There’s good news and not-so-good news for Guelph in the budget report that senior city hall staff delivered to council this week – quite apart from the numbers being tossed around on how much the city’s costs will likely increase next year and how big city hall’s tax-hike target should be.
Perhaps the brightest note comes on the employment front. Guelph’s unemployment rate of 5.1% in June was well below the Ontario rate of 7.2%, and also below the national rate. From June 2011 to June 2012, the city’s unemployment rate showed a 12.2% decrease, the report says. Guelph’s population growth of 8% from 2006 to 2010 exceeded the average growth for southwestern Ontario, it says. And the city’s estimated average household income, according to a 2011 study cited in the report, was also above the southwestern Ontario average at $84,666.

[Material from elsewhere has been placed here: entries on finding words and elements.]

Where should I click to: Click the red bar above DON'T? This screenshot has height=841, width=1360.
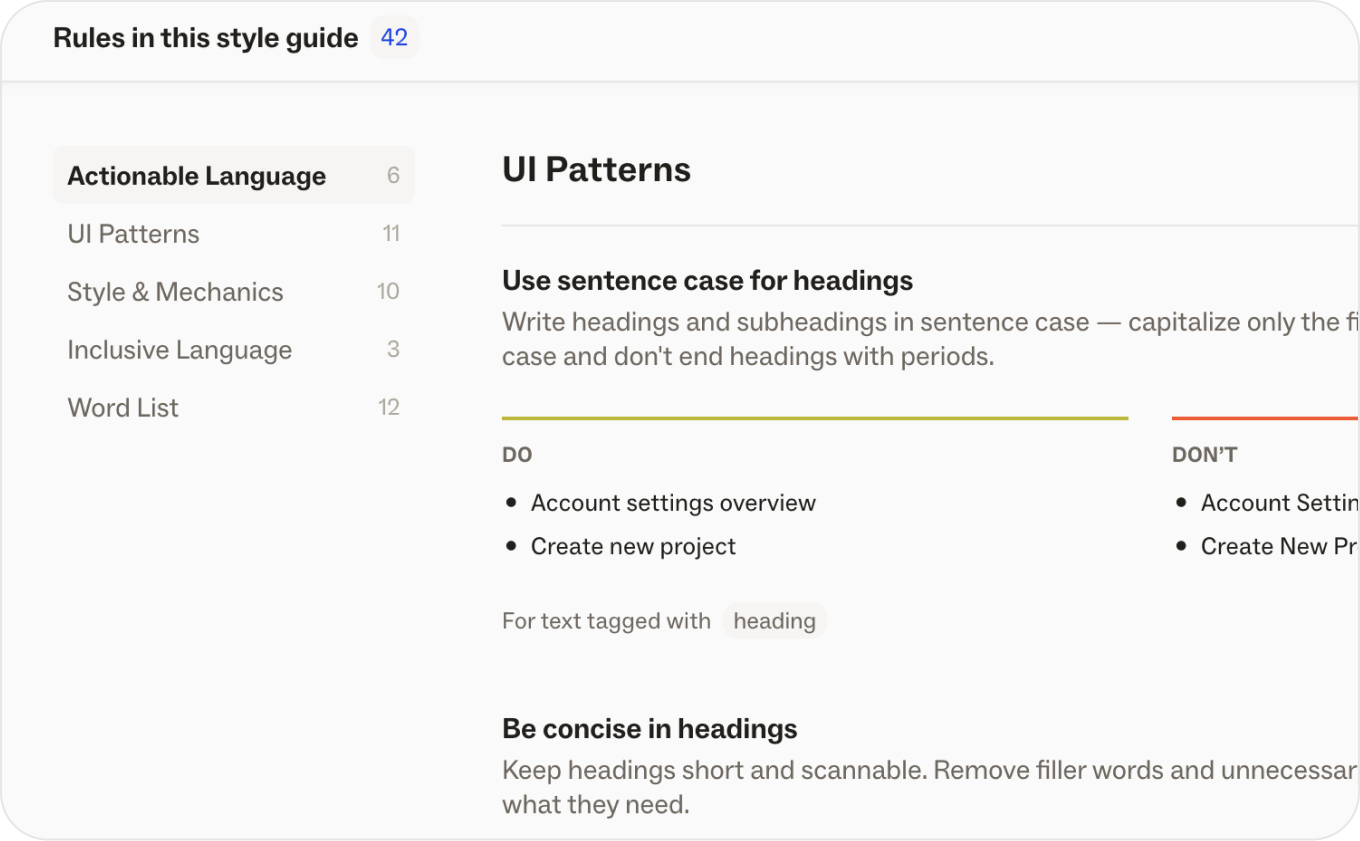point(1265,418)
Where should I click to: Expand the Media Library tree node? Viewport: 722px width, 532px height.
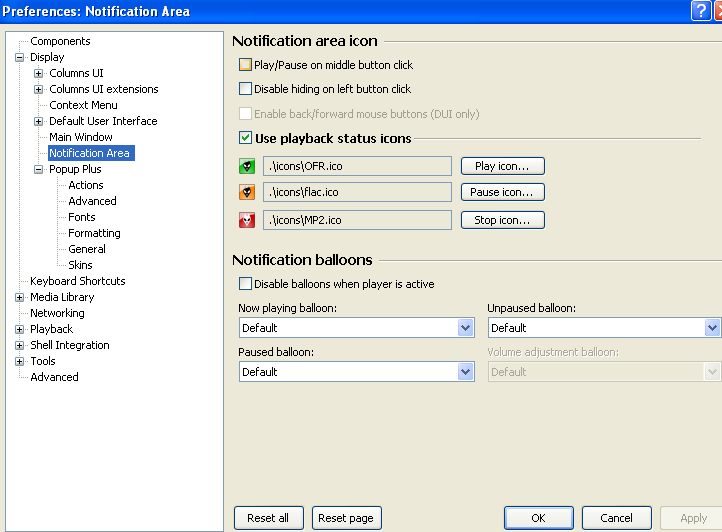pyautogui.click(x=20, y=297)
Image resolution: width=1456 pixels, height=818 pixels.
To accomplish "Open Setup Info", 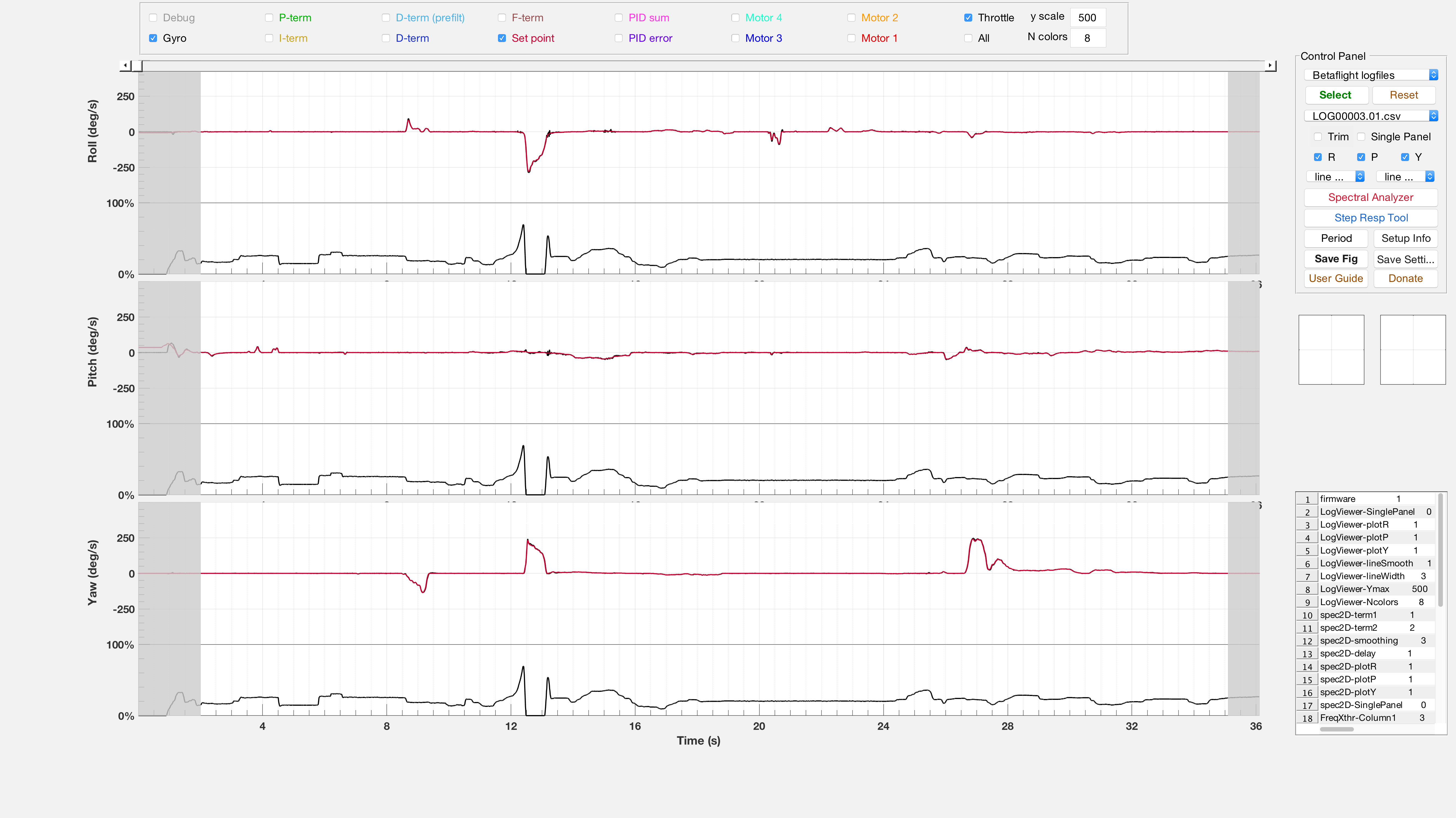I will pos(1405,238).
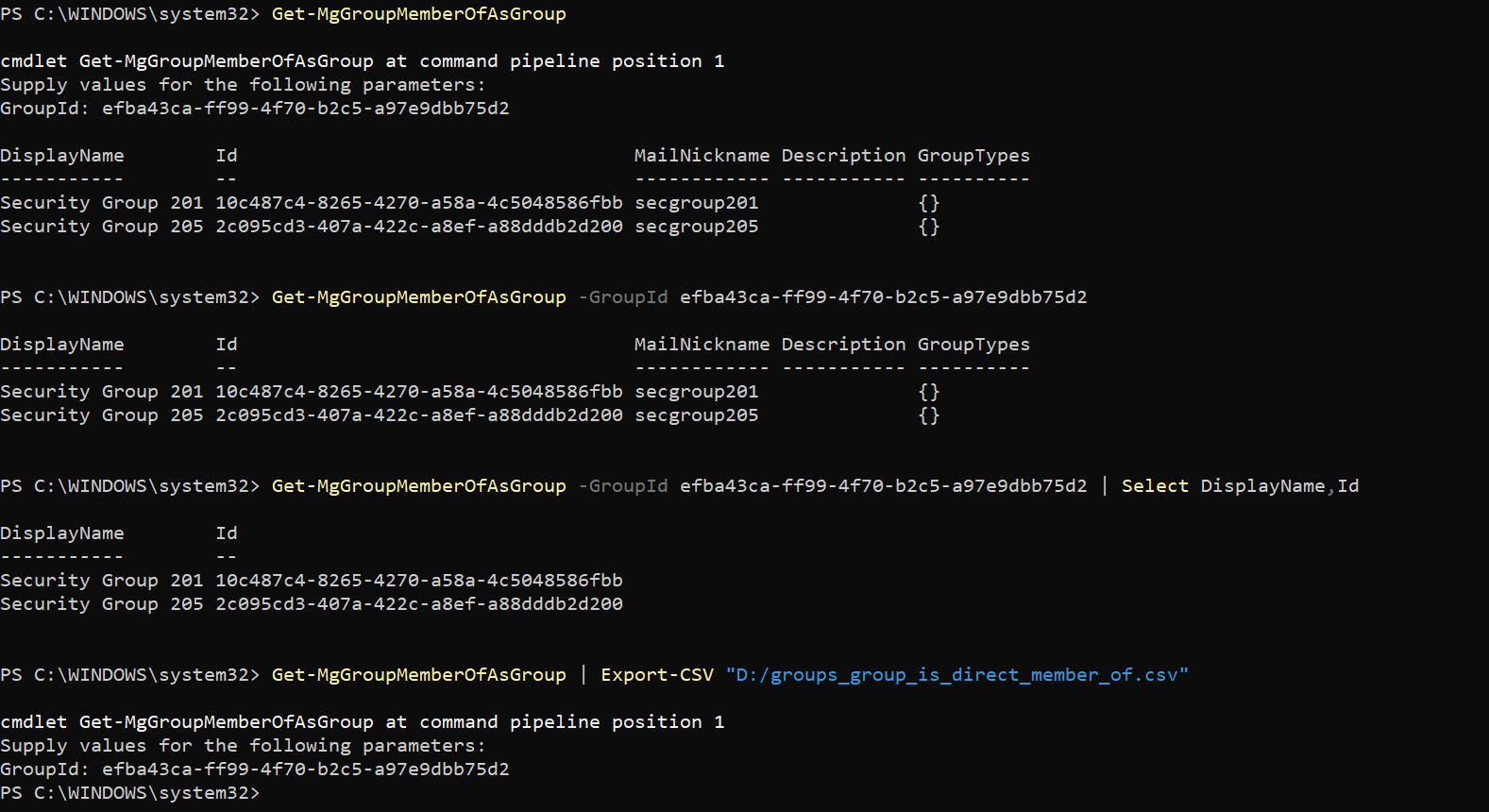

Not everything is so rosy, though. The level of building permits for new industrial and commercial development in Guelph has been low enough during 2012 that staff expect the city’s supplementary revenues – revenues from new taxes on new buildings or building additions – to decline in 2013. There has been a decrease in the rate of assessment growth – which reflects building in preceding years – in Guelph since a peak in 2009, the report says, and “this marks a change from more properous economic times to leaner times.”
It’s a mixed bag of economic news for Guelph, then. Given how much the city’s costs are going up, according to staff, it will be very interesting to see how council manages to come up with a politically acceptable tax increase in its second-last budget before the next civic elections in 2014.